Today, the phenomenon of "zero-kilometer used cars" is by no means a harmless market innovation. Its harms to various industry participants and market order are gradually becoming apparent.
For automakers, the short-term beautification of sales data dilutes brand value. When consumers discover a large number of identical new cars being sold at 50% or 60% discounts, the brand's premium capability will plummet, making the sale of genuine new cars increasingly difficult. In the long run, this data bubble will also mislead corporate product planning and capacity layout, potentially leading to more severe resource misallocations.
For dealers, this practice is akin to drinking poison to quench thirst. Although it may alleviate inventory pressure and meet sales targets in the short term, long-term involvement in gray transactions will damage their reputation and undermine trust with manufacturers. Some dealers have already found themselves trapped in a dilemma: "Not participating makes survival difficult, but participating violates business ethics."

Ultimately, consumers who purchase these low-priced vehicles also face multiple hidden risks. For example, warranty benefits may be reduced, as many brands use the registration date as the starting point for warranties, and consumers may have already lost a significant portion of the warranty period upon purchase. The vehicle's legal status, being between (between) new and used cars, makes it difficult to clearly define three-pack responsibilities. Additionally, subsequent rights protection becomes challenging, as manufacturers may refuse to provide equivalent services once quality issues arise, citing the vehicle's resale status.
From a broader perspective, the harms of "zero-kilometer used cars" to the automotive industry are even more profound. This includes distorted sales data affecting policy formulation and industry judgment, a malfunctioning price mechanism leading to disordered market competition, and the exploitation of subsidy policies resulting in the waste of public resources... Ultimately, the industry's integrity system is damaged, raising transaction costs for all market participants.
Therefore, the phenomenon of "zero-kilometer used cars" urgently needs to be stopped.

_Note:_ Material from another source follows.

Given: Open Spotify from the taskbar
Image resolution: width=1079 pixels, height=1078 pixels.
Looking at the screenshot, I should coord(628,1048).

Amid the consecutive statements from industry leaders and major automakers, the Department of Consumption Promotion under the Ministry of Commerce convened a symposium with industry giants such as the China Association of Automobile Manufacturers, Dongfeng Motor Group, BYD, and Guazi Used Cars to study regulatory measures for "zero-kilometer used cars." Of course, while national-level action is crucial, eradicating the chaos of "zero-kilometer used cars" still requires efforts from the entire industry.

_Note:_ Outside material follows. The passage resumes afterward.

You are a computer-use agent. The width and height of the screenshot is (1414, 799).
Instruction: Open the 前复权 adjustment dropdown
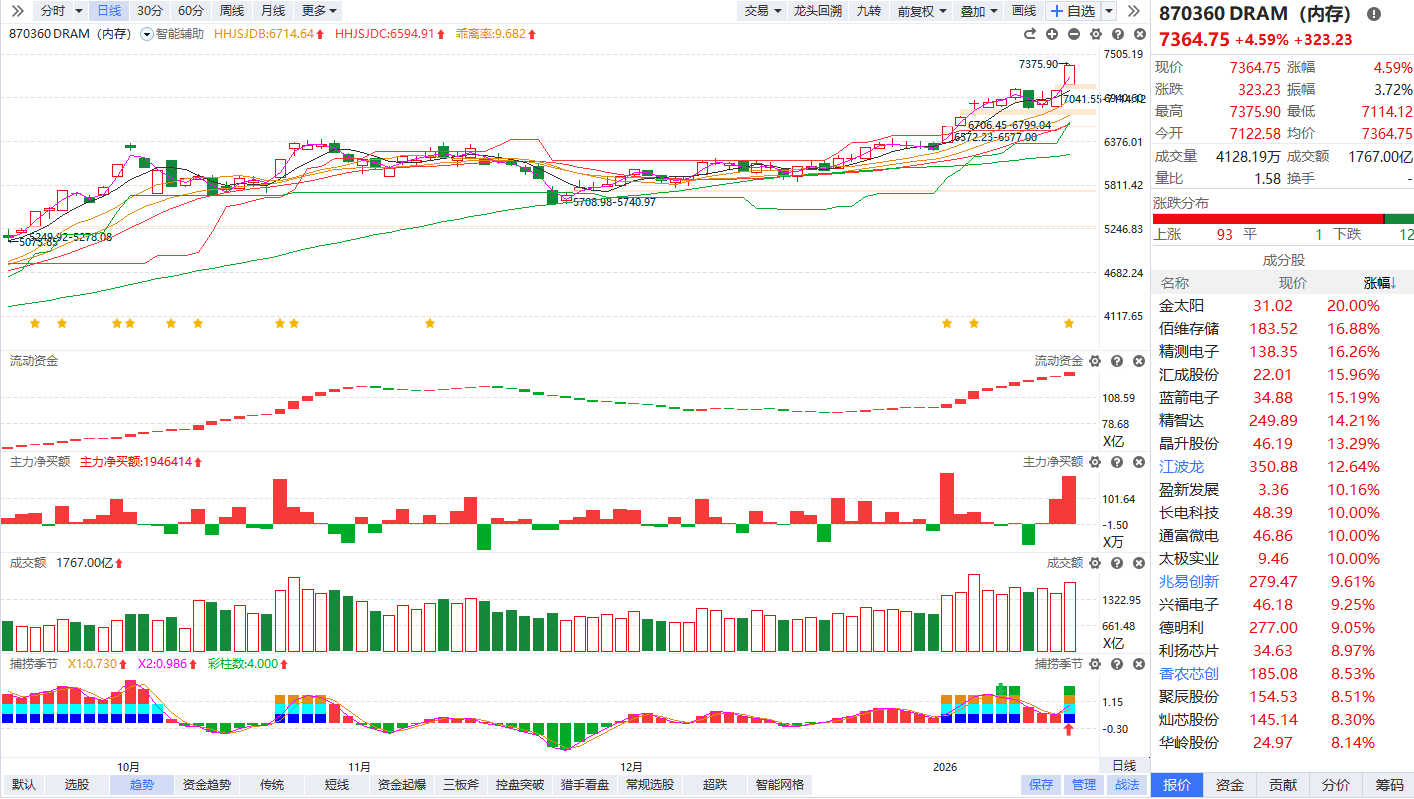(x=920, y=11)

Overall, "zero-kilometer used cars" are a microcosm of the growing pains experienced by China's automotive industry as it transitions from rapid growth to high-quality development. As the market shifts from incremental competition to stock competition, some enterprises have failed to adjust their development models in a timely manner and still attempt to maintain sales through "shortcuts." However, a truly healthy industry ecosystem must be built on genuine demand, honest transactions, and sustainable competition.
Addressing the issue of "zero-kilometer used cars" is not merely a technical operation to rectify market order; it is a systematic project concerning the reshaping of values in the automotive industry. Only when the entire industry collectively upholds its principles can China's automotive industry truly achieve a qualitative transformation from large to strong and steer toward a healthier and more sustainable future.